My first born son turned 20 years old a couple of months ago. It was hard to swallow for me – twenty years being his mom, twenty years of concern, anxiety, worry, laughing (he’s very funny), making birthday cakes, celebrating milestones.
It led me to think back on those early days as a new mother. It is so hard to remember; I feel like there is a fog hovering around in my brain when I try to call up those details. I remember being scared, feeling unqualified to be a mother to this beautiful baby.
“I can barely take care of myself” I heard the words in my head, louder than life. “How will I take care of a baby?”
When I started working with mothers and babies, I really wanted new parents to feel supported in whatever way they needed to be successful. Sometimes, we sat in groups and talked about the difficulties of motherhood. Other times, I was the only support person, the only cheerleader, continually reassuring new mothers that their milk supply was enough, that their baby was thriving.
Recently, I asked the mothers in the breastfeeding support group we meet in weekly. Only a short year ago we met in person, where parents could interact with each other, ask questions, and learn from one another. Although the pandemic stole our time away from us, we are thriving in a virtual setting. I asked some of the mothers to share what they would tell a new family, just starting their journey. This is what they came up with~
“Just love your baby / babies and do what makes you and them feel comfortable and safe. Set clear boundaries and stick to them, even though some people may not like or understand them. And you’re not a bad parent if you don’t enjoy every minute, because parenting is hard and sometimes, you’re too tired or hormonal to be in this elated state that everyone expects from you as a new parent!

= TASK SET =
A. Answer these about the passage on new motherhood:
(i) How old did the author's first born son turn?
(ii) In what setting does the breastfeeding support group now meet?
(iii) What does the mothers' advice say to do with boundaries?
B. Please write out the passage on new motherhood from "My first born" to "cakes, celebrating milestones.".

= SUPPLIED INFORMATION =
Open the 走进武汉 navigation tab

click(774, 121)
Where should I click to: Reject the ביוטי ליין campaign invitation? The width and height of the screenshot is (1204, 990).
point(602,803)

= SOLVED PROBLEMS =
A.
(i) 20 years old
(ii) A virtual setting
(iii) Set clear boundaries and stick to them

B.
My first born son turned 20 years old a couple of months ago. It was hard to swallow for me – twenty years being his mom, twenty years of concern, anxiety, worry, laughing (he’s very funny), making birthday cakes, celebrating milestones.